Scientific classification
- Kingdom: Animalia
- Phylum: Chordata
- Class: Reptilia
- Order: Squamata
- Suborder: Scinciformata
- Infraorder: Scincomorpha
- Family: Scincidae
- Genus: Typhlacontias
- Species: T. brevipes
- Binomial name: Typhlacontias brevipes FitzSimons, 1938
- Synonyms: Fitzsimonsia brevipes (FitzSimons, 1938);

= Typhlacontias brevipes =

- Genus: Typhlacontias
- Species: brevipes
- Authority: FitzSimons, 1938
- Conservation status: LC
- Synonyms: Fitzsimonsia brevipes (FitzSimons, 1938)

Species of lizard

Typhlacontias brevipes, also known as FitzSimon's [sic] burrowing skink or short blind dart skink, is a species of skink endemic to the Namib Desert (Namibia). It was described by Vivian FitzSimons in 1938.

==Etymology==
The species name is derived from the Latin words brevis, -e = short and pes, pedis = foot.

== Description ==
These slender skinks have small eyes with no eyelids and no external ear openings. The hindlimb rudiments are visible on either side of cloaca. The body coloration varies from light buff to sulphur yellow.

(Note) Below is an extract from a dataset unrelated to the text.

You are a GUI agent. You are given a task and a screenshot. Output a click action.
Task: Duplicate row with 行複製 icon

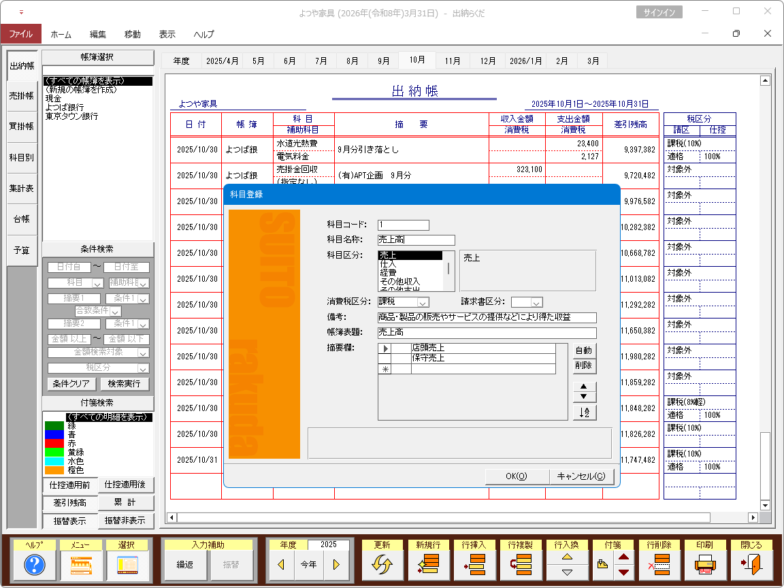tap(520, 565)
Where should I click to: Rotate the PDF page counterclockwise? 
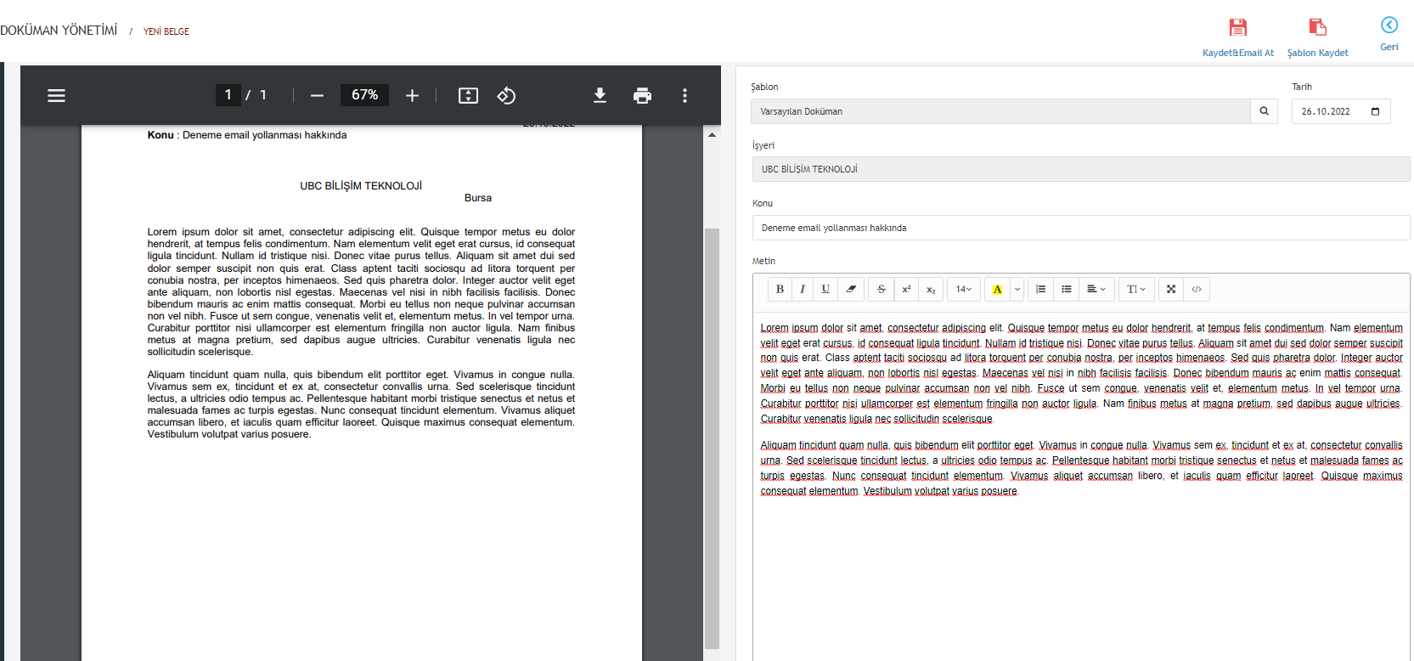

Vague stripes, formed by the scales, can occur along the back and upper flanks. The tail is blue-grey. They can reach a snout–vent length of 113 mm.

Females are viviparous and give birth to up to three young.

== Ecology ==
Typhlacontias brevipes typically occur on the leeward side of dunes in the roots of grass tufts found in semi-stable sand. They are active at night and in the cooler hours of the day when they forage for small insects like ants, termites, antlions, and beetles.